Estatales. Los salarios se pueden depreciar mucho mas en 2010

Todos los economistas calculan que la inflación prevista para el año entrante rondará entre el 15 y el 20 por ciento. Los sueldos en el sector público provincial tendrían que aumentar en ese nivel, para que los agentes estatales no sigan perdiendo poder adquisitivo, como viene ocurriendo. En 2009, la mayoría recibió un incremento apenas por encima de los 100 pesos.

Excepto en algunos sectores privados donde se trabaja con mayor seriedad y previsión, en la mayoría de las actividades laborales, especialmente en el sector público, el salario de los trabajadores se depreciará aún mas durante 2010.
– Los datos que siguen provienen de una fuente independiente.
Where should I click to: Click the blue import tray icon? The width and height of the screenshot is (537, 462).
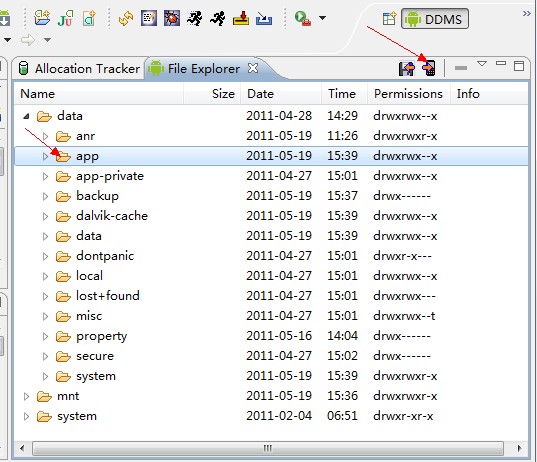264,18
Aunque los pronósticos de los economistas aún no convergen en un número concreto, todos prevén que, como mínimo, la inflación rondará el 15% anual. De hecho, analistas de la talla de Ricardo Arriazu y Miguel Bein, postulan que la presión inflacionaria se ubicará en el 19,7 y 17,5%, respectivamente.

Esto implica que, para no caer aún mas en relación al costo de vida, especialmente en materia de alimentos e indumentaria de primera necesidad, los salarios públicos deberían recibir un incremento no menor al 20 por ciento.

En el actual contexto, se trata de una cifra difícil de alcanzar especialmente porque el gobierno local, tras el reciente aumento que levantó el piso a 1.420 pesos, parece decidido a ‘congelar’ cualquier otro incremento. Por lo menos, hasta el segundo semestre de 2010 y según como marche la pauta inflacionaria en la provincia.

Con la mayoría de los gremios inactivos por compromisos con el oficialismo o sosegados por la falta de respaldo de sus bases, al gobierno local no le será dificíl mantener el tema ‘sueldos’ en el ‘freezer’ y no poner en riesgo su caja.

Este año, la mayoría de los estatales de categorías medias y superiores recibió un incremento apenas por encima de los 100 pesos, si se incluye el incremento que comenzarán a cobrar a partir del lunes. Los de menor categoría podrían estar rozando los 200 a 250 pesos de aumento en total, sumando los 100 incluídos en la quincenita antes de las elecciones, cuando ese rubro llegó a 350.

En ningún caso, los asalariados estatales logran cubrir la brecha inflacionaria. Ni siquiera los aumentos alcanzan a frenar la creciente diferencia entre el permanente aumento del costo de vida (incluyendo alimentos, remedios, transporte, indumentaria y sin contar alquileres, entretenimientos ni otros costos habituales a cualquier familia de clase media y media baja local) y los magros salarios que, cada vez, aparecen mas ‘licuados’.